Nach einer längeren Umbaupause betrat der 1946 in Großbritannien geborene Michael Roll, Sohn jüdischer Eltern aus Wien, die Bühne des Bukarester Athenäums, um Ludwig van Beethovens Klavierkonzert Nr. 1 in C-Dur (op. 15), das zu den Frühwerken des Komponisten zählt, zu interpretieren. Auch in diesem Werk spielt der Kontrast von feinen und filigranen, von lyrischen und weihevollen Passagen einerseits und plötzlich eintretenden eruptiven, wilden, unbändigen und höchst ausdrucksstarken Passagen andererseits eine große und gleichsam werkkonstituierende Rolle. Schon an diesem frühen Beethovenschen Opus lässt sich Emil M. Ciorans provozierende These exemplifizieren, die der rumänische Philosoph und französische Stilist in die Form des folgenden Aphorismus goss: „Beethoven a vicié la musique: il y a introduit les sautes d’humeur, il y a laissé entrer la colère“ (Beethoven hat die Musik verdorben: er hat den jähen Stimmungswechsel in sie eingeführt, er hat den Zorn hineingelassen).

Es war ein Genuss, Michael Rolls wuchtiger Interpretation des Beethovenschen Klavierkonzertes beizuwohnen, seinem Wechsel der musikalischen Stimmungen zu lauschen und seinem Wandel der musikalischen Charaktere zu folgen, insbesondere im Schluss-Rondo Allegro scherzando, in dem Beethoven den Zuhörer mit immer wieder neuen Wendungen, Kontrasten, Überlagerungen und Kombinationen der musikalischen Themen und Motive überrascht. Der Dirigent belohnte diese meisterhafte solistische Darbietung damit, dass er beim Applaus im Tutti blieb und den Solisten weder beim Abgang von der Bühne noch beim mehrmaligen Wiederauftritt an die Rampe begleitete. Michael Roll bedankte sich beim Publikum des Donnerstagskonzertes dann noch mit einer Bagatelle des gemeinsam mit ihm gefeierten Komponisten.

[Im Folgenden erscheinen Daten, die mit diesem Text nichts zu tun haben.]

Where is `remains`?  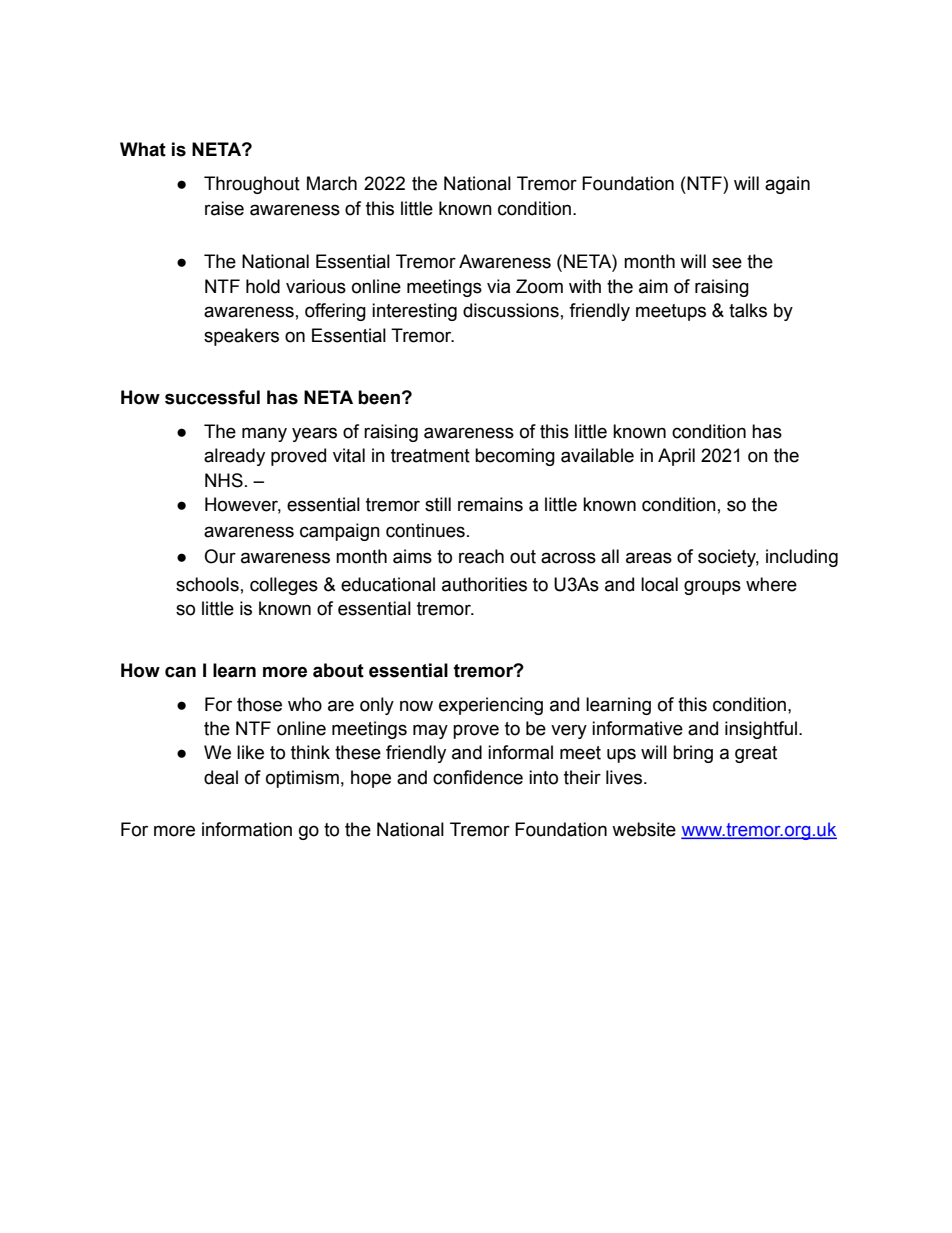 remains is located at coordinates (490, 504).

Den zweiten Teil des Saisonabschlusskonzertes bildete die Aufführung der Sinfonie Nr. 7 in d-Moll (op. 70) von Antonín Dvorák. Das monumentale viersätzige Werk, das wie auch viele andere Werke des tschechischen Komponisten aus dem reichen Quell der böhmischen Volksmusik schöpft, ließ die Zuhörer in einen permanenten Wandel der Stimmungen einschwingen, die vom düsteren Ende des Kopfsatzes Allegro maestoso über weihevolle und tänzerische Passagen in den beiden Mittelsätzen Poco adagio und Scherzo vivace, welche aber immer wieder von intensiven Kraftausbrüchen unterbrochen wurden, bis zum Allegro-Finalsatz reichten, in dem Düsternis und Triumph bis in die dramatische Coda hinein miteinander rangen. Die Instrumentalisten der Philharmonie „George Enescu“ verwöhnten die Zuhörer auch im letzten Konzert dieser Saison mit ihrer musikalischen Könnerschaft, wobei der lang anhaltende Applaus ebenso dem Dirigenten Horia Andreescu galt, der unablässig für Aufmerksamkeit und Spannung sorgte, so etwa beim Beginn der einzelnen Sätze, zu denen er im Athenäum nie den Einsatz gab, bevor unter der Kuppel des Rundtempels nicht absolute Ruhe eingekehrt war.

Die kommende Saison der Philharmonie „George Enescu“ wird am 5. Oktober mit einem Konzert eröffnet werden, bei dem unter der Leitung des in Singapur geborenen Dirigenten Kah Chun Wong Werke von Tiberiu Olah, Franz Liszt und Antonín Dvorák – diesmal dessen neunte Sinfonie – zur Aufführung gebracht werden. Wer das rumänische Spitzenorchester zwischen-durch vermisst, kann es im Rahmen des Internationalen Musikfestivals „George Enescu“ auch im September dieses Jahres in Bukarest genießen: am 9. September im Großen Saal des Rumänischen Rundfunks mit Werken zeitgenössischer europäischer Musik und am 20. September, zusammen mit dem Chor der Philharmonie „George Enescu“, im Großen Palastsaal mit der dramatischen Legende „La damnation de Faust“ (Fausts Verdammnis) von Hector Berlioz.